• [DATASET RECORDS]:
□ □ □
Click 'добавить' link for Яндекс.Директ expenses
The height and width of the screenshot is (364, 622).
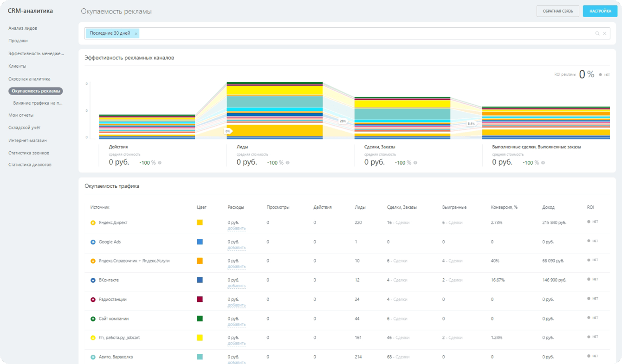pyautogui.click(x=236, y=229)
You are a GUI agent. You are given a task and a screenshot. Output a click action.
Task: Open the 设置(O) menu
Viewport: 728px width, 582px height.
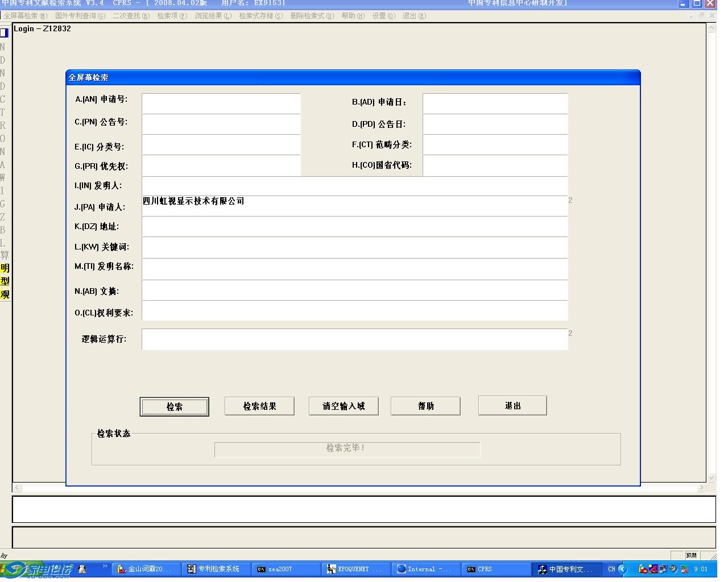pos(383,16)
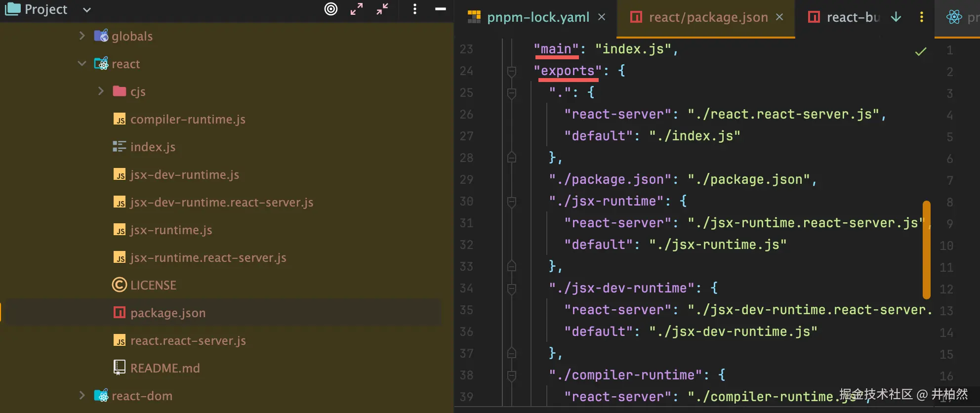Click the Collapse All icon in Project panel
Screen dimensions: 980x413
[382, 9]
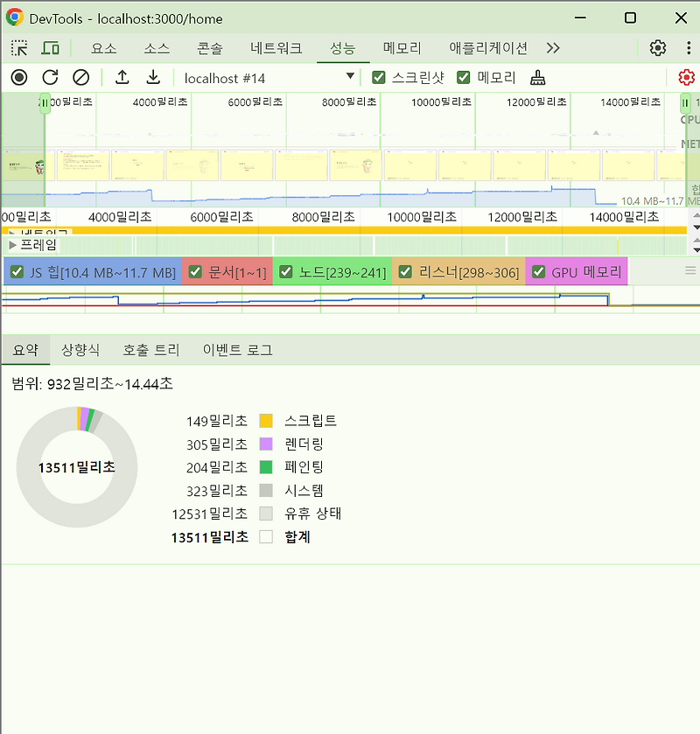Open the localhost #14 history dropdown
The width and height of the screenshot is (700, 734).
click(350, 77)
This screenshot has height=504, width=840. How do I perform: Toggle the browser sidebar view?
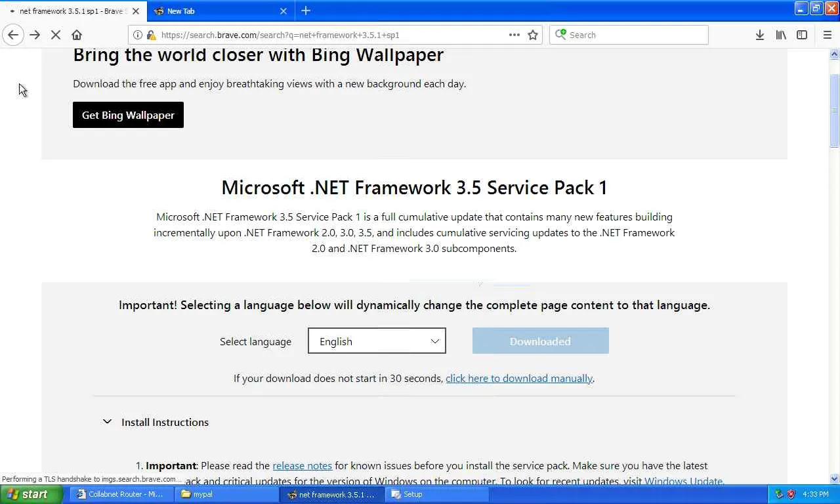[802, 35]
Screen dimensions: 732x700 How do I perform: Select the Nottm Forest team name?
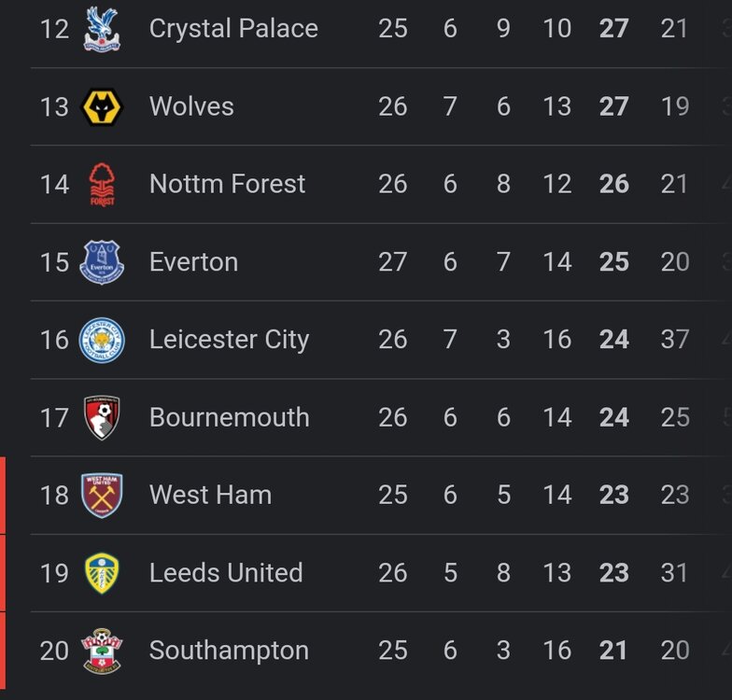click(x=227, y=184)
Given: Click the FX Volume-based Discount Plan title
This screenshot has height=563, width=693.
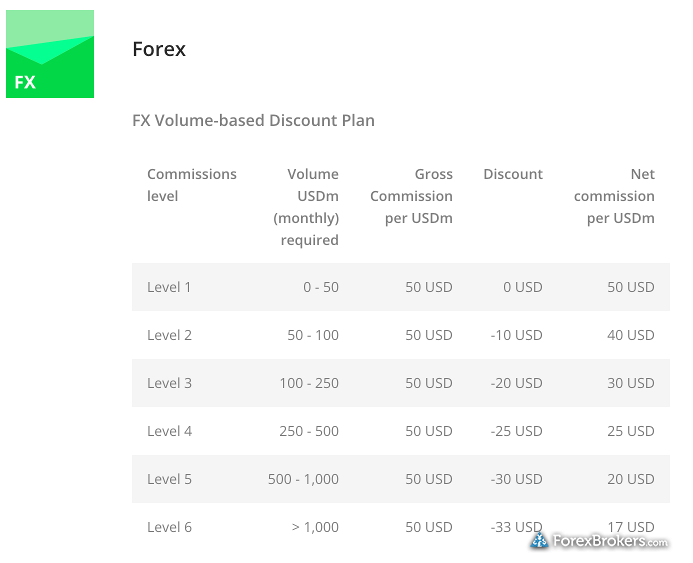Looking at the screenshot, I should [253, 120].
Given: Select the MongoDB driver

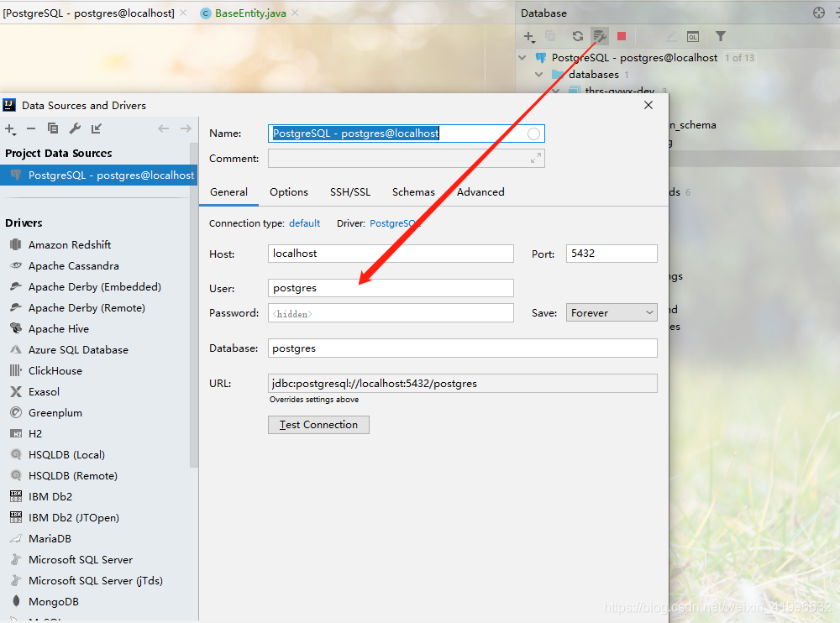Looking at the screenshot, I should pos(62,601).
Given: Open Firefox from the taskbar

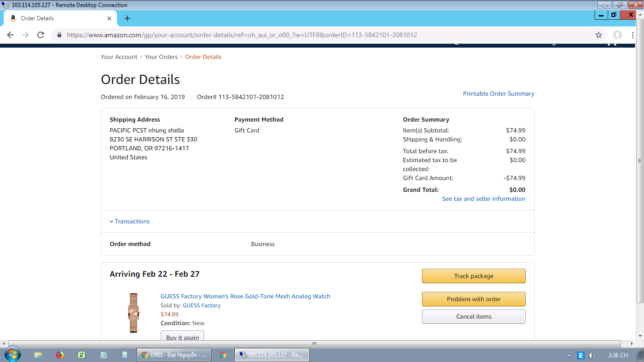Looking at the screenshot, I should pyautogui.click(x=60, y=355).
□ □ □
• [TASK GOAL]:
Nothing but the lines from the one containing "This screenshot has height=504, width=840." through the end of the listing should be printed, each exactly as it appears and without pictures.

• [RESPONSE AREA]:
This screenshot has height=504, width=840. How do I perform: Toggle the browser sidebar view?
[802, 35]
Screen dimensions: 732x700 How do I perform: Select the Nottm Forest team name?
click(x=227, y=184)
Given: Click the FX Volume-based Discount Plan title
This screenshot has height=563, width=693.
Looking at the screenshot, I should [253, 120].
Given: Select the MongoDB driver

Looking at the screenshot, I should pos(62,601).
Given: Open Firefox from the taskbar

Looking at the screenshot, I should pyautogui.click(x=60, y=355).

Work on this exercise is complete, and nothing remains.